Hoy en muchos de los países que exigían el cambio, parece evidenciarse la carencia de una cultura democrática madura, por lo cual se imponen posturas autoritarias derivadas de quienes en su ausencia de desarrollo –personal, psicológico, académico e incluso de experiencia vital- temen ser derrotados al reconocer que hay posturas contrarias a sus puntos de vista ¿De verdad pensar diferente es una traición a quien gobierna? ¿Se es débil por reconocer el propio fracaso en materia de inseguridad, pobre crecimiento económico, educación o salud?
En todo el planeta el sentimiento más extendido parece ser justamente el miedo casi infantil: a morir por la pandemia, la agresión criminal, de hambre por carencia de ingresos; de agresión provocada por la envidia de quienes en el fondo se saben o sienten inferiores; al rechazo –por cuestiones de nacionalidad, raza, credo, anhelo migratorio o de superación- a la privación de la libertad y hasta el señalamiento mentiroso que califica nuestra existencia de manera despectiva y falsa. ¿Son estos elementos los que constituyen una dictadura si provienen de la gente en el poder? ¿Puede evitarse la perpetuidad en las dictaduras?
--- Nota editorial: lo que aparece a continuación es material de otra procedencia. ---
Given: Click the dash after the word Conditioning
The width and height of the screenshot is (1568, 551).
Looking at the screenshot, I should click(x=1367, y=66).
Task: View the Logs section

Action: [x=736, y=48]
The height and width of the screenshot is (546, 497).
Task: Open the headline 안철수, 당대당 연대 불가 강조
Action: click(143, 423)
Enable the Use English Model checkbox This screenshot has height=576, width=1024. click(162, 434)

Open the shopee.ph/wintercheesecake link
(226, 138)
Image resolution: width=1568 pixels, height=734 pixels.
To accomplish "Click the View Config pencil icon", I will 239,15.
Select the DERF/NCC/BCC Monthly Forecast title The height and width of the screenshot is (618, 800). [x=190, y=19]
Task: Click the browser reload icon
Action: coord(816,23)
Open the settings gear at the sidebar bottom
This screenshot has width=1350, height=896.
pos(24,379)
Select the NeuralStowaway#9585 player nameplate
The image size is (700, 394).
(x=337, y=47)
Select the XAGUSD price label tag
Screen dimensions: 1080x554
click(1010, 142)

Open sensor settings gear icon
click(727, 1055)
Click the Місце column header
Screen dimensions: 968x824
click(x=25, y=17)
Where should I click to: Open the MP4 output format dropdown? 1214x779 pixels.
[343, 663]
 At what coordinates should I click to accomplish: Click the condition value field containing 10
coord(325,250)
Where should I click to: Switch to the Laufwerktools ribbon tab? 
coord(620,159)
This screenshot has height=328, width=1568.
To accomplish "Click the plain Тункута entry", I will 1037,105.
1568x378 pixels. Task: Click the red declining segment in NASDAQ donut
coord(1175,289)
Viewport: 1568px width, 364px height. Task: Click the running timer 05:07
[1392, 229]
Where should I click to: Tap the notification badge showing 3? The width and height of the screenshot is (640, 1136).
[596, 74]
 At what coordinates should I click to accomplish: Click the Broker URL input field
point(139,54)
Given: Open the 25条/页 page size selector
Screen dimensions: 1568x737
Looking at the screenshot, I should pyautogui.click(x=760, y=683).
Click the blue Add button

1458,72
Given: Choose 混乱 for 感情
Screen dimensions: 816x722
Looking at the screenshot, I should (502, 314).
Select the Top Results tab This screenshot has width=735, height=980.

Una de las mejores defensas de los pueblos frente a dichos fenómenos negativos, lo es justamente la integración social. En América Latina tales procesos han sido disímbolos dependiendo si hubo eliminación criminal de grupos específicos o si se buscó la asimilación entre todos. En México dicho proceso ha sido continuo en los últimos 500 años y salvo periodos derivados más de la ignorancia que de la propia discriminación, parece ser algo normal. Tenemos reconocimiento mundial de genios musicales provenientes de etnias oaxaqueñas, campeones deportivos -en carreras, básquetbol y otros- de grupos diversos en la república, estudiantes destacados en matemática, computación, física y química, muchos de ellos con fuertes raíces indígenas y gentes tan destacadas que han merecido reconocimientos internacionales ¿Por qué permitir que el miedo a ser superados o borrados de la historia nos limite el gozo de tales logros? Sin perder la prudencia, hay que superar los miedos y ejercer nuestras cualidades aun cuando otros se puedan sentir agredidos por éstas.
[1] Un pequeño de brazos que tira al suelo su sonaja o el juguete que le das mientras lo cargas, no es un retador sino alguien que está ensayando que las cosas vuelven a sus manos como una forma de estar seguro que la madre o el padre volverán aun cuando se alejen.